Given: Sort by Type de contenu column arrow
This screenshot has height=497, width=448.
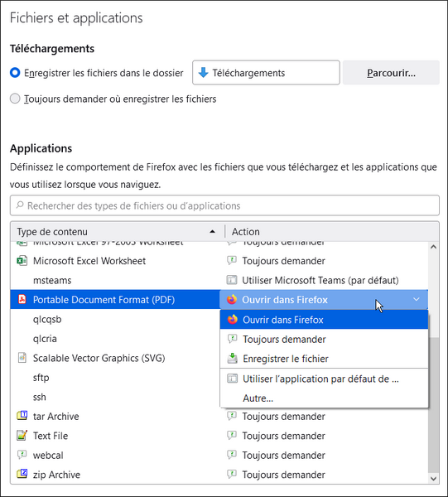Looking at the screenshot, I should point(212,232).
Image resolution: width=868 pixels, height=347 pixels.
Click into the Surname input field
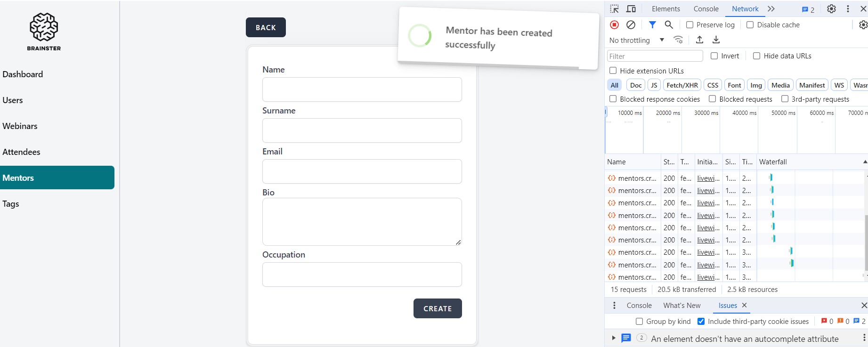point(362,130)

* * *

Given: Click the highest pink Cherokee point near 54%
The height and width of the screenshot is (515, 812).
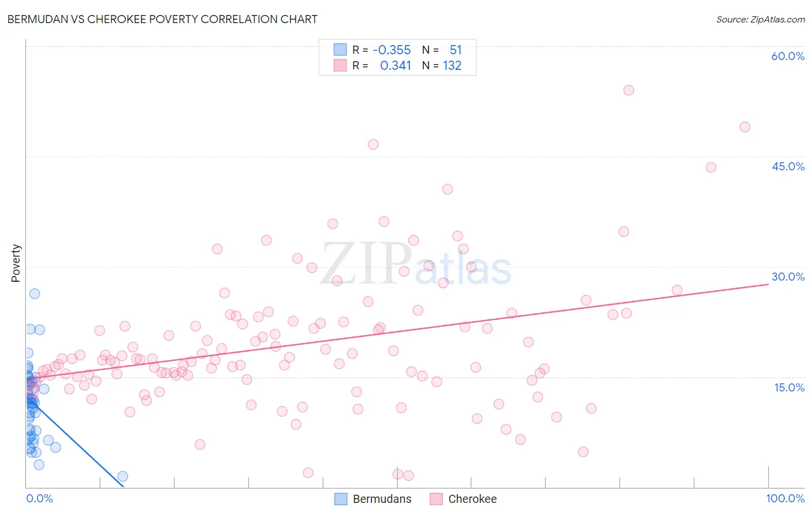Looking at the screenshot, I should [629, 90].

* _Exercise goal_: Copy out, from the records above, every line that holds the string "Given".

* _Output below_:
Given: Sort by Type de contenu column arrow
Given: Click the highest pink Cherokee point near 54%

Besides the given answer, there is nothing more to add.